The main point of invoking this alleged new user –however obliquely — seems to be to provide another level of rationalization for design decisions, especially ones that remove features that more advanced users prefer, such as customizable panels with applets. Perhaps the simplifications associated with the new user might eventually attract actual first-timers, but the main role of the new user right now appears to be to justify the removal of features that existing users want.

That brings up yet another point: although impartially a feature might be a better design, it might not be so in historical context. For example, placing the main menu in the upper left corner of the desktop may be sensible for English speakers because that is where the eye first falls when reading, but is difficult to do because years of using Windows has conditioned millions to looking for the menu in the lower left. At the very least, you need to allow readers the ability to move the menu where they prefer.

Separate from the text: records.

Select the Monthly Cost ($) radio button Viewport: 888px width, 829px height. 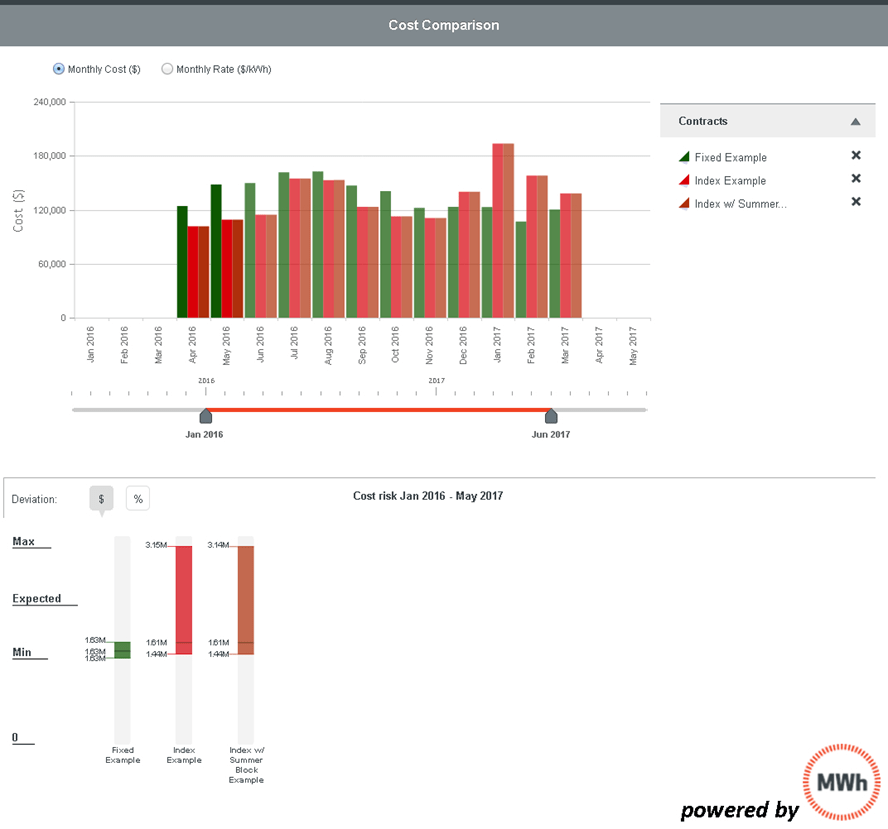pos(59,70)
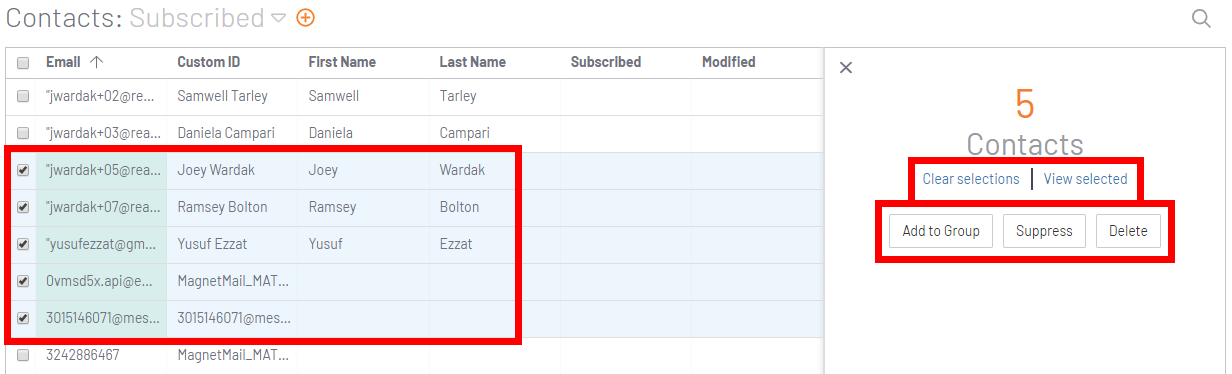1232x374 pixels.
Task: Toggle the select-all header checkbox
Action: pyautogui.click(x=23, y=62)
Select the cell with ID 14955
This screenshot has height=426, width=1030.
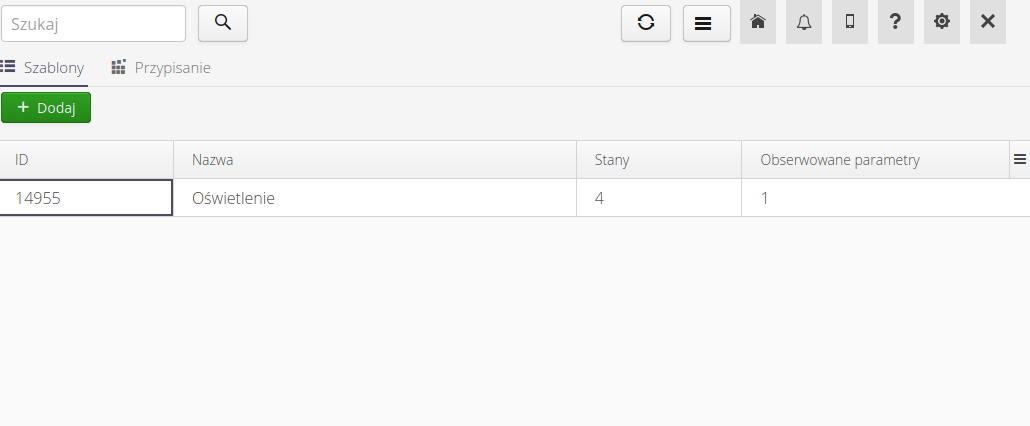(x=87, y=198)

Yet this context is almost totally ignored by both Unity and GNOME 3. The simplification of the panel, the repositioning of the task bar, Unity’s title bar buttons on the left, GNOME 3’s overview — all these innovations and more not only change navigation on the desktop, but do so while not allowing any alternatives.

And from the perspective of new believers in usability, why should alternatives be allowed? After all, the innovations must be superior to any alternative, because they are supported by usability data. Never mind if the user prefers another configuration — as newly taught usability experts, the developers must know what is best for users.

The Arrogance of New Experts

An over-emphasis and over-application of usability principles is not the only reason that users object to new desktops. A large reason is probably a reluctance to change. Possibly, too, what might seem like a user revolt can be just as easily explained by the fact that the free/Linux desktop is growing, and attracting a greater diversity of opinions. In other cases, such as KDE’s, inflated expectations explain the initially hostile reactions.

At the same time, mainstream usability studies are in many ways foreign to the tradition of Linux. They are generally based on operating systems where restriction of choice is a norm, and the findings of many studies may not be wholly suitable to platforms with a greater tradition of choice.

In this respect, I cannot help but noticing that KDE remains the major desktop least affected by the arrogance of new experts. Admittedly, some KDE developers do have design expertise, but, so far as I can see, that expertise does not generally form the justification for design directions. Instead, KDE still seems inclined to add features because individual developers would like to use them, and to allow alternatives.

In fact, if anything, KDE’s design principles — including the creation of hardware and software sub-systems — seem designed to encourage alternatives. The overall effect is not as streamlined as GNOME 3 or Unity, but, as KDE has matured from its 4.0 release, the result has been a desktop with more diversity than the current editions of GNOME or Unity.

No one would advocate a situation in which menu structures were different in each application, or the keystrokes for copying and pasting were different. All the same, it sometimes seems that uncritical acceptance of usability principles in the free desktop might be less rationale than is usually claimed — and, if not carefully watched, as much an obstacle to the development of the free desktop as a help.

Possibly — just possibly — mainstream usability may have less to teach free desktop developers than many people assume.